Patrice A. Harris, MD, MA, president of the AMA, said in a statement, “Despite an unprecedented review that dragged many details of this merger into the light, (the) decision ultimately fails patients, will likely raise prices, lower quality, reduce choice, and stifle innovation. The American people and our health system will not be served well by allowing a merger that combines health insurance giant Aetna Inc. with CVS Health Corporation––the nation’s largest retail pharmacy chain, specialty pharmacy, pharmacy benefit management (PBM) and Medicare Part D Stand-Alone Prescription Drug Plan (PDP) insurer.
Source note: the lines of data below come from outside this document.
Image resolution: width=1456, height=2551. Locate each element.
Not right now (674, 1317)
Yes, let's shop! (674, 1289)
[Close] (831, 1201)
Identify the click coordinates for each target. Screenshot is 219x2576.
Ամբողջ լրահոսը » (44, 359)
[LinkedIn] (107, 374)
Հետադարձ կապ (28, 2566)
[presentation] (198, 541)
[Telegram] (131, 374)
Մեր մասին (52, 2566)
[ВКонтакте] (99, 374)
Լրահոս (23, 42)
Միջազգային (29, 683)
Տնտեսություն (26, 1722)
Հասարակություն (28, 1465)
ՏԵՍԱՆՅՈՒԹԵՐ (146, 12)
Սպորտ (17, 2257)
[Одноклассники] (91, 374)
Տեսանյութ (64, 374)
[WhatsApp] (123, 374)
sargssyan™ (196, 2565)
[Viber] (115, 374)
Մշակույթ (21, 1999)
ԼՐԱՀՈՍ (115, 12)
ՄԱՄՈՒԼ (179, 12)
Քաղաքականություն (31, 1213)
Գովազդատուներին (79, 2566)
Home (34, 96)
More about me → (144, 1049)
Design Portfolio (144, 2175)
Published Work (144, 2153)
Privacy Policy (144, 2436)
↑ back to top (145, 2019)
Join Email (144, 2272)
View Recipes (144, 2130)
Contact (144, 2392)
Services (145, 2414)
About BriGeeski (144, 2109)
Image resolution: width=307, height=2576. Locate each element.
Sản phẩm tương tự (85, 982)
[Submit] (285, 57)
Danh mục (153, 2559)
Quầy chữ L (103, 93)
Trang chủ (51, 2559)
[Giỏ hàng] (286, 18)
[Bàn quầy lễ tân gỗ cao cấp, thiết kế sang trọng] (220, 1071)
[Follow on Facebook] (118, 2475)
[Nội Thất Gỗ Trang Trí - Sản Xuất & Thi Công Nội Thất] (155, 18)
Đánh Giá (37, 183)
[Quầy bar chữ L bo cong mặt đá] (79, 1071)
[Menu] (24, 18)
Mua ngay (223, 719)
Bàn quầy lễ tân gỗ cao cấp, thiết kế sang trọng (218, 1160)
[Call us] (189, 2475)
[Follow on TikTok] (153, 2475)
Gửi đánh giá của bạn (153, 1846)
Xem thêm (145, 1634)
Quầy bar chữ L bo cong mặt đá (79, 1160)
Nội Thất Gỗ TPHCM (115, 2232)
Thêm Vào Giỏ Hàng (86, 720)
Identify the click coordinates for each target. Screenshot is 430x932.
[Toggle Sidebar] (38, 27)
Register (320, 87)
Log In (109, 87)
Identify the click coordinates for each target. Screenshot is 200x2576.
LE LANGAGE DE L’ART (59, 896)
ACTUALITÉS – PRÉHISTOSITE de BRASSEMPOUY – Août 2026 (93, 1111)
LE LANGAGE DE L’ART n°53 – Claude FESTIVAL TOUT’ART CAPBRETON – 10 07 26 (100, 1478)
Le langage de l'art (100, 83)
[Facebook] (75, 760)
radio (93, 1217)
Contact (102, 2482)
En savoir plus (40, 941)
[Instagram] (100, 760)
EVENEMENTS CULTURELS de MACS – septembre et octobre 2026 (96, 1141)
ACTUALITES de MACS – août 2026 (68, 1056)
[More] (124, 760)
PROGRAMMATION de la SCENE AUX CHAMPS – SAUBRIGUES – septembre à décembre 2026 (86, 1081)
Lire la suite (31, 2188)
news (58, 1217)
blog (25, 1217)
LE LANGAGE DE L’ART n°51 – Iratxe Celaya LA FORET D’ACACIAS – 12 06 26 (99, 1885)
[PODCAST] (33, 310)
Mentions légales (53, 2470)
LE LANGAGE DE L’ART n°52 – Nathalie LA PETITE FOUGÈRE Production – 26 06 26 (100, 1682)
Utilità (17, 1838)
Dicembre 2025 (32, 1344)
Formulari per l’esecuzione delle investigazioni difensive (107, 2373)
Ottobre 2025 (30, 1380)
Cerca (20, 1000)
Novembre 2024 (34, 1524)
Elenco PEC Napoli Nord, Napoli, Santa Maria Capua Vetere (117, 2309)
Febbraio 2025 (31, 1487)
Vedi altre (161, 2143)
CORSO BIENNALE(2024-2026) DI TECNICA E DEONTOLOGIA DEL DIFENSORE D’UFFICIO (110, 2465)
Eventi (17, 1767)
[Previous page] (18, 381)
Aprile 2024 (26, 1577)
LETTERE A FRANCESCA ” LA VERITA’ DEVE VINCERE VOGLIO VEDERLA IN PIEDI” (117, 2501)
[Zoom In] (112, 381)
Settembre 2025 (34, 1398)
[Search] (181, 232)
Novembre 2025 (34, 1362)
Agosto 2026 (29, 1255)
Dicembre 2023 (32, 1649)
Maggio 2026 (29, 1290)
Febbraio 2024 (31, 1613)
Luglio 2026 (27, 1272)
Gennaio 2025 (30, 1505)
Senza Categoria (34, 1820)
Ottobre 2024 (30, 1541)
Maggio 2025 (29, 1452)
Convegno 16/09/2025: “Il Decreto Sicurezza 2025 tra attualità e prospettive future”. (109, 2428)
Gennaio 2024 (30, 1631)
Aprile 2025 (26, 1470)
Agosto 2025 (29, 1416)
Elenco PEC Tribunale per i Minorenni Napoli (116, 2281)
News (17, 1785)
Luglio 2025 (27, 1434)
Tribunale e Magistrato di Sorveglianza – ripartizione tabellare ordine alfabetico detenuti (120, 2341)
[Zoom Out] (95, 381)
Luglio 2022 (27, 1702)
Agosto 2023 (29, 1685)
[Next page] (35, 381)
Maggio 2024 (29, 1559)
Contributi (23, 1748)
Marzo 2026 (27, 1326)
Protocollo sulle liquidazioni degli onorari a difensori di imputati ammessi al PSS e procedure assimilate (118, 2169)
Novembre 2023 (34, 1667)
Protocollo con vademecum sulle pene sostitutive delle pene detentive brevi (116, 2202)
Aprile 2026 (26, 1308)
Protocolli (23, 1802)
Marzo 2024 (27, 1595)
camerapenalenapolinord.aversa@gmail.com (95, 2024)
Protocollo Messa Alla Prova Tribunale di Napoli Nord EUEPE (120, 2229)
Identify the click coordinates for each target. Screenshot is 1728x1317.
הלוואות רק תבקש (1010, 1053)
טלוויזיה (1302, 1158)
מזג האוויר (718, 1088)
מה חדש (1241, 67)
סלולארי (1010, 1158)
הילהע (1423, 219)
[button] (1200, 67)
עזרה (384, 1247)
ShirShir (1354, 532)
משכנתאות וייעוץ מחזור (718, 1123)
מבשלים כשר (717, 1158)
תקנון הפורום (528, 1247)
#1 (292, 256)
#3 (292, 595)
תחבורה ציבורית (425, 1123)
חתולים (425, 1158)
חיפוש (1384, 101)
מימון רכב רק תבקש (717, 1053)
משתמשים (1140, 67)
“For patients and employers struggling with recurrent increases to health insurance premiums, out-of-pocket costs, and prescription drug prices, it's hard to find any upside to a merger that leaves them with fewer choices. Nothing in the deal guarantees reductions on insurance premiums or prescription drug costs. As for promised efficiency savings, that money will likely go straight to CVS’s bottom line. CVS made no commitment to pass much-hyped savings onto consumers through lower premiums or drug costs.
“Although this outcome is not what we fought for, the AMA is optimistic that this case and the thorough examination of its underlying facts are a sign of things to come. When the public interest is harmed by healthcare mergers, courts charged with scrutinizing DOJ merger settlements must not be a rubber stamp.”